This guide introduces the user to the UltraESB configuration, testing and debugging with a supported IDE. This tutorial uses the IntelliJ IDEA Community Edition, which is an excellent IDE now available free of charge - which offers intelligent editing of the configuration as well as editing of Java code fragments embedded within the XML configuration elements
The UltraESB distribution ships with an IntelliJ IDEA project that allows one to edit the configuration, write custom mediation code, test mediation and services, and debug everything from within the excellent and user friendly IDE environment. You could easily create a similar project for your favourite IDE, and share it with AdroitLogic for inclusion into future releases. Opening the UltraRuntime project at the UltraESB home directory, one could now start to edit the configuration as shown below from within the IDE.
The very first time IDEA opens up the configuration file, it may report that the schema URI's are not registered as shown below.

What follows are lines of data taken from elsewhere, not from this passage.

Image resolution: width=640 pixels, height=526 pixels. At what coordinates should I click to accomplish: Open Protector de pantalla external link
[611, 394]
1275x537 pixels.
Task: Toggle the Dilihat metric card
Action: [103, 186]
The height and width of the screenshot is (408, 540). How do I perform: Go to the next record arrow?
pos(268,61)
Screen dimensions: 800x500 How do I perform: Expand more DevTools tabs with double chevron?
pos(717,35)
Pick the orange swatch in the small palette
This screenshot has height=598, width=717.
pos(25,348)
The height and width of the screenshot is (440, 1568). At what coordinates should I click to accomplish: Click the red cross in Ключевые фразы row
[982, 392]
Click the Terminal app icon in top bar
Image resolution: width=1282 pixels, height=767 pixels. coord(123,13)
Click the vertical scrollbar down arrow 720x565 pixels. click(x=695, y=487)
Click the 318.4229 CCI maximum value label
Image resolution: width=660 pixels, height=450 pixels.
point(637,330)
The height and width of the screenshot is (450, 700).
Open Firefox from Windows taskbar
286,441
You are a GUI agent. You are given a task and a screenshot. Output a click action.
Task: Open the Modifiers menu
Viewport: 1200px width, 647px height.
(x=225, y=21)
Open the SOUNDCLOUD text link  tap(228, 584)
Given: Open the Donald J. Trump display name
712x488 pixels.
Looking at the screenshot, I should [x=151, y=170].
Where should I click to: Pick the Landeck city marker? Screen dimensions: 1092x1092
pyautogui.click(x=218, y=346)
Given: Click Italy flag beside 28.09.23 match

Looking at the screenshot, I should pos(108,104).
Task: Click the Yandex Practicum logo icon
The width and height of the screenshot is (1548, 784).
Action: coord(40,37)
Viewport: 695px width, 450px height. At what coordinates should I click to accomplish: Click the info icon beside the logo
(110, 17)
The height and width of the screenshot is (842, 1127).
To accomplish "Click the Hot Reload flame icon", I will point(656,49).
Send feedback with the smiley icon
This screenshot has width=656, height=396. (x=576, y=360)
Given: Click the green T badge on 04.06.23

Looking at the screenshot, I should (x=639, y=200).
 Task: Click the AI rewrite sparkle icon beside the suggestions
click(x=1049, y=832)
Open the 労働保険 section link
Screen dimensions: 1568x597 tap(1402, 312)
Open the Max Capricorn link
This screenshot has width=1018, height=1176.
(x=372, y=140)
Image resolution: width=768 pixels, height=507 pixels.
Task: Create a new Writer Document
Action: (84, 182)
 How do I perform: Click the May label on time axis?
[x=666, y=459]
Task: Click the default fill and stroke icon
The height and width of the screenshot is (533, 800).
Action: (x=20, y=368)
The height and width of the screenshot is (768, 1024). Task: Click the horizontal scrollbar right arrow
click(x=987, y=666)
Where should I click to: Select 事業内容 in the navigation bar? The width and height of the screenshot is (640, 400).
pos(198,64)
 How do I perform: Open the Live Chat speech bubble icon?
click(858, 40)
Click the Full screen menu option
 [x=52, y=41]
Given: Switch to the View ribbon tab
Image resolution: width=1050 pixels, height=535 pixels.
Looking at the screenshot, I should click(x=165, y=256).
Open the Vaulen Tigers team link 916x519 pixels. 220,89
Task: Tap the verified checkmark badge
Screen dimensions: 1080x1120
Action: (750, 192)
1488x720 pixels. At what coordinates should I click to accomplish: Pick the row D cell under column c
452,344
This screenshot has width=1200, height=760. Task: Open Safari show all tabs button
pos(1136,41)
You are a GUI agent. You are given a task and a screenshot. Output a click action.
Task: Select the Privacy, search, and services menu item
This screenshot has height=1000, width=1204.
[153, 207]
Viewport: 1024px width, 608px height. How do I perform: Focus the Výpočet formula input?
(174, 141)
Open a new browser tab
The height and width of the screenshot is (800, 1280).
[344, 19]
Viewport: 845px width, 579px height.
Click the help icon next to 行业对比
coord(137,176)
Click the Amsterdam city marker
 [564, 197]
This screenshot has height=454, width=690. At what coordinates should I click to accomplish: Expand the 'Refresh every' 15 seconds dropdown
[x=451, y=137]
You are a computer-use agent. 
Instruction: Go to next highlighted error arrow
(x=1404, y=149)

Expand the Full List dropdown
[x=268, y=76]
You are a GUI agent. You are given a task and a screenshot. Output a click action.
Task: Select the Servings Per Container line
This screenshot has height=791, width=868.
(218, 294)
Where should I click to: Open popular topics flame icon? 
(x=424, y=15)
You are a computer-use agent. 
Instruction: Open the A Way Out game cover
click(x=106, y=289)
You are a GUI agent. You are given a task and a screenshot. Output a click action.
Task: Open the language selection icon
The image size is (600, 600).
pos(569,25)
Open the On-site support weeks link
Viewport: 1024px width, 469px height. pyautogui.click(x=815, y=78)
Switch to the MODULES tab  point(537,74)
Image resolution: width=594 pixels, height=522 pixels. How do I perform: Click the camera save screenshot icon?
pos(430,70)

Hovering the mouse over the highlighted text will show a balloon to the left edge of that line, which when clicked will show a menu to "Fetch External Resource". You will need to be connected to the Internet, and once you fetch all highlighted schemas you are all set to use the smart schema aware editing features of the IDE.

Note that as the UltraESB configuration is a Spring XML configuration file, a Spring aware version of IntelliJ IDEA (i.e. the commercial version) or another IDE that supports intelligent editing of a Spring configuration will be able to prompt with the valid options for configuration of the Spring managed beans as shown below. This applies when configuring the transports, transaction and JNDI settings etc.

When editing the mediation aspects of the UltraESB (e.g. ultra-dynamic.xml), any schema aware IDE or editor will now be able to prompt the possible and valid options as per the public schema, and report any violations etc. as shown below. Note that the community edition of the IntelliJ IDEA IDE includes this support.

The IntelliJ IDEA IDE community edition also has support for language injection, which could be used to edit Java mediation fragments within the XML configuration. To enable this feature, open "Settings" and select "Language Injection" from under "IDE Settings", and add a new language injection for the XML element named "java" under the namespace "http://www.adroitlogic.org/ultraesb" as shown below. You will need to specify the following text as the prefix, and then specify the string "}}" as the suffix to allow us to just write a Java code fragment without writing a full Java class within the configuration.
Prefix:
import org.adroitlogic.ultraesb.api.*; class x { public void execute(org.adroitlogic.ultraesb.api.Message msg) throws Exception {
Suffix:
}}
The prefix will also import the public API and expose the current message as a variable named "msg". The IDE will not inject this prefix or suffix into the configuration, but the user must ensure that any code fragment is a valid xs:string schema data type. Its always suggested to wrap code fragments within "<![CDATA[" and "]]>" tags to ensure that the content is properly handled by the XML parser.

Once the language injection is configured, the IDE will allow one to edit the Java code fragments within the XML configuration with full IDE support as shown below.

The UltraRuntime project ships with a configuration to start the UltraESB from within the IDE both in normal execution mode, and in debug mode. The same would be easily possible with any other IDE. This allows one to edit the configuration, run and debug the configuration all from within the same IDE environment.